Objective Bruton’s tyrosine kinase (BTK) transmits crucial survival signals from the B cell receptor (BCR) in B cells. Pharmacological BTK inhibition effectively diminishes disease symptoms in mouse models of autoimmunity and, conversely, transgenic BTK overexpression induces systemic autoimmunity in mice. We investigated BTK expression and activity in human B cells in the context of autoimmune disease.

Methods Using intracellular flow cytometry, we quantified BTK expression and phosphorylation in peripheral blood B cell subsets and activation and presence of T cell subsets in patients with rheumatoid arthritis (RA; n=30) and primary Sjogren’s Syndrome (pSS; n=26) and matched healthy controls.

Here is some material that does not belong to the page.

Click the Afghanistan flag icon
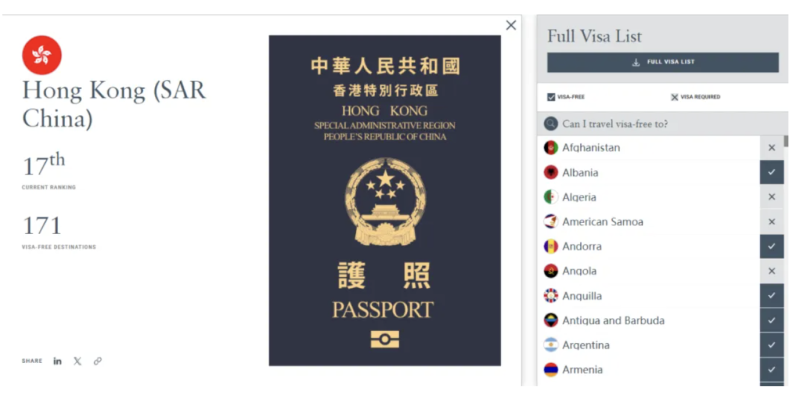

Results In circulating B cells BTK protein expression levels correlated with BTK phosphorylation. BTK expression was upregulated upon BCR stimulation in vitro and significantly higher in CD27+ memory B cells than in CD27-IgD+ naive B cells. Importantly, BTK protein and phosphorylated-BTK were significantly increased in B cells from RA patients expressing anti-citrullinated protein antibodies (ACPA+) but not in ACPA- patients. BTK was increased both in naïve and memory B cells and correlated with the frequencies of circulating CCR6+ T helper-17 cells. Likewise, BTK protein was increased in B cells from a major fraction of pSS patients and correlated with B cell activation, serum rheumatoid factor levels and parotid gland T cell infiltration. Interestingly, targeting T cell activation in pSS patients by abatacept (CTLA4-Ig) treatment restored BTK protein expression in B cells to normal levels.

Conclusions These data indicate that human autoimmune disease is characterised by enhanced BTK activity, which is not only linked to autoantibody formation but also to T cell activity.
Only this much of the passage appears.